PROBLEM STATEMENT
All that is needed is each line of the entries holding the word "list", copied as it stands.

EXERCISE DATA
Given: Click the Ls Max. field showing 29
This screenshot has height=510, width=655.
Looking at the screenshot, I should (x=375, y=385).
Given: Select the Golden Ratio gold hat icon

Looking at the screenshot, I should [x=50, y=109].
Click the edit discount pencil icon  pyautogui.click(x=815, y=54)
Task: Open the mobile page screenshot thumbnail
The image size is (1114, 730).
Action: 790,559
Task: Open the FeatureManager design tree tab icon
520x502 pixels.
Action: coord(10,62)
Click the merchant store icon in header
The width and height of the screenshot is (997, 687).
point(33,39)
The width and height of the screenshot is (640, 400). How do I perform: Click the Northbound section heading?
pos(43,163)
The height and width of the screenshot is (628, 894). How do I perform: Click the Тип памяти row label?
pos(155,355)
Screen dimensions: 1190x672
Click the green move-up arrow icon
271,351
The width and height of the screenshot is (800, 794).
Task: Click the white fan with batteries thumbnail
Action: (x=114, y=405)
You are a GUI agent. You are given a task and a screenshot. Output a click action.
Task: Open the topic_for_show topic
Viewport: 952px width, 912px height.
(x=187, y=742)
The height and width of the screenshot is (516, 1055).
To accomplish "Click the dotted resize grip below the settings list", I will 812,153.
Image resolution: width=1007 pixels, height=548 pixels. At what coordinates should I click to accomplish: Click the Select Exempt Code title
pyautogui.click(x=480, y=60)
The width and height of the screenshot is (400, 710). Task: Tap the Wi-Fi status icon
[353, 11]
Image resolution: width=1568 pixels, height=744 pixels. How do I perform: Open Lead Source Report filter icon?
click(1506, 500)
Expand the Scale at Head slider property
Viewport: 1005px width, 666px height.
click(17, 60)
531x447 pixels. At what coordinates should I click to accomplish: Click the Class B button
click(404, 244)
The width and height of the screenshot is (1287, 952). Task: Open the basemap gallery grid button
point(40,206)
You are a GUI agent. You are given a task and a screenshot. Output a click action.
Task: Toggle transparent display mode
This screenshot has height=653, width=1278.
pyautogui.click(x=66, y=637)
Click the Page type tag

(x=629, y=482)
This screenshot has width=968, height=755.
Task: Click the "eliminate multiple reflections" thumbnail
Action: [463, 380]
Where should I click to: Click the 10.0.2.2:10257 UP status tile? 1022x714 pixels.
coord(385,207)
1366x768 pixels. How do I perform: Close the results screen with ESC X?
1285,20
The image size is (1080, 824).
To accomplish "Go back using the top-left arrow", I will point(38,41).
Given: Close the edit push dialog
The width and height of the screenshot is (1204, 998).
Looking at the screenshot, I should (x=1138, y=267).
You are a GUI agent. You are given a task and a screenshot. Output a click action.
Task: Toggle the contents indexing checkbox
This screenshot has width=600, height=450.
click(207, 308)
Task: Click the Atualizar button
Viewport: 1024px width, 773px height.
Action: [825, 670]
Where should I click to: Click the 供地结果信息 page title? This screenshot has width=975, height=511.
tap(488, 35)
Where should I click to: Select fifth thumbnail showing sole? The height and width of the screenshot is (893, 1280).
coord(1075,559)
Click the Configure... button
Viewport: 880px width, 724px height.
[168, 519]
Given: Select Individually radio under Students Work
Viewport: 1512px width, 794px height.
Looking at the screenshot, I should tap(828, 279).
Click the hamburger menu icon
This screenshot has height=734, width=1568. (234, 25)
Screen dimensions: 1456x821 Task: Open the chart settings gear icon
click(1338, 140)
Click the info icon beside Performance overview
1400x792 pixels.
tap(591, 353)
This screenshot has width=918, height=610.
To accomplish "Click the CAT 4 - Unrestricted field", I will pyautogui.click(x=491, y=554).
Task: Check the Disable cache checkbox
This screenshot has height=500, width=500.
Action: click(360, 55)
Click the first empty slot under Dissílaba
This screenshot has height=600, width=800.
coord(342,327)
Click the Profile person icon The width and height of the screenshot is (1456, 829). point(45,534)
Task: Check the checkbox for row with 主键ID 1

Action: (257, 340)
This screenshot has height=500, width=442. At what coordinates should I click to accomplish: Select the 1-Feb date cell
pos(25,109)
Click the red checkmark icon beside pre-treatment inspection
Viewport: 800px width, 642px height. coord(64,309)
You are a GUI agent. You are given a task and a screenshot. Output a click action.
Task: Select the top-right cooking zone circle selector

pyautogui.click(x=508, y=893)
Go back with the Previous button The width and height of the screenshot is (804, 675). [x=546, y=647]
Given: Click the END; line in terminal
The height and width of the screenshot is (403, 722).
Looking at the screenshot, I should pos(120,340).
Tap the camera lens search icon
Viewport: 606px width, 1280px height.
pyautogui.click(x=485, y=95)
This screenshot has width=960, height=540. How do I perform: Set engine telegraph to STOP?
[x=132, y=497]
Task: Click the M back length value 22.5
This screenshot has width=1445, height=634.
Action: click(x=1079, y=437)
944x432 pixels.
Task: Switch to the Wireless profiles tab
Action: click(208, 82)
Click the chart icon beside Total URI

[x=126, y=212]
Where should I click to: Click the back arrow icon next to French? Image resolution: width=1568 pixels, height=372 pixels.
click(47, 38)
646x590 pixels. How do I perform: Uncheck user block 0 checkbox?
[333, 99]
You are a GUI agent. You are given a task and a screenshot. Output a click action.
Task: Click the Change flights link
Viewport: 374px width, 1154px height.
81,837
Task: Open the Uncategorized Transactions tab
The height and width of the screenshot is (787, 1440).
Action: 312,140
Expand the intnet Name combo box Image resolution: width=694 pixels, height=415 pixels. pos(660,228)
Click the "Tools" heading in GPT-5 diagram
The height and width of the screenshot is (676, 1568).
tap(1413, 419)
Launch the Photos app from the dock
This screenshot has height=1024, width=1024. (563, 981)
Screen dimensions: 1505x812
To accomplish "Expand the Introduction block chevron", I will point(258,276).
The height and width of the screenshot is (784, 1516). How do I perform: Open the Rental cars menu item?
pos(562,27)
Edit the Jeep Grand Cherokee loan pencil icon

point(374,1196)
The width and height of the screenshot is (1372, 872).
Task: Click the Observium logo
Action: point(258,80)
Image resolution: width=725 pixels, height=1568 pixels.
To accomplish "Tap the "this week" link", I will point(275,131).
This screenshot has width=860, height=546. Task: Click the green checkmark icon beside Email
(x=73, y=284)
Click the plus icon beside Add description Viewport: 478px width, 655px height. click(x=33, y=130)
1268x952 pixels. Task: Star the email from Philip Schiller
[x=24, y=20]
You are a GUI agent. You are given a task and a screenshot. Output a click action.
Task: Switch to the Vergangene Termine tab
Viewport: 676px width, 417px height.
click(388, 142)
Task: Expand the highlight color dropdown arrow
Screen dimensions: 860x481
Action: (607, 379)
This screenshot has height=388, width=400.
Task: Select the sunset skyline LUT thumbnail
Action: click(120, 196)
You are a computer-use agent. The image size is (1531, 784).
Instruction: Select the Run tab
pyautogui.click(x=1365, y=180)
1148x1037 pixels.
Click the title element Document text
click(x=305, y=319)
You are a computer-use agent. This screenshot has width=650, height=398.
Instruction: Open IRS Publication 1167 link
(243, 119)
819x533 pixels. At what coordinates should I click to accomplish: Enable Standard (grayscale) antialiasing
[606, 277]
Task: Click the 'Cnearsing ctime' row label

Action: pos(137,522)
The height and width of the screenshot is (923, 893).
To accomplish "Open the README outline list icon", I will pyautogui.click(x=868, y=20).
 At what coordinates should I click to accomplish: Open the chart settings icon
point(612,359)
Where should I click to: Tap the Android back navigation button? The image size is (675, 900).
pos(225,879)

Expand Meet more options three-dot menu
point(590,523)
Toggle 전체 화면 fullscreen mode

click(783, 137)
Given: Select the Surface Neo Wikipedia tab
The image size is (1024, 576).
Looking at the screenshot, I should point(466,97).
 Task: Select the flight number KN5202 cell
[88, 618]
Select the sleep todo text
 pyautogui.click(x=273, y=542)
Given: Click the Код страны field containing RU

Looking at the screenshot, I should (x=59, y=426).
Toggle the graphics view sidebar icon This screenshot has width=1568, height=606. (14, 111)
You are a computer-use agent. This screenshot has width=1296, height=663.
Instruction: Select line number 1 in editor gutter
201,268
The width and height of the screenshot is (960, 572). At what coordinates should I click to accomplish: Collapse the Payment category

YOUR SOLUTION
To accomplish "Click the dotted resize grip below the settings list", I will 812,153.
To accomplish "Open the README outline list icon", I will pyautogui.click(x=868, y=20).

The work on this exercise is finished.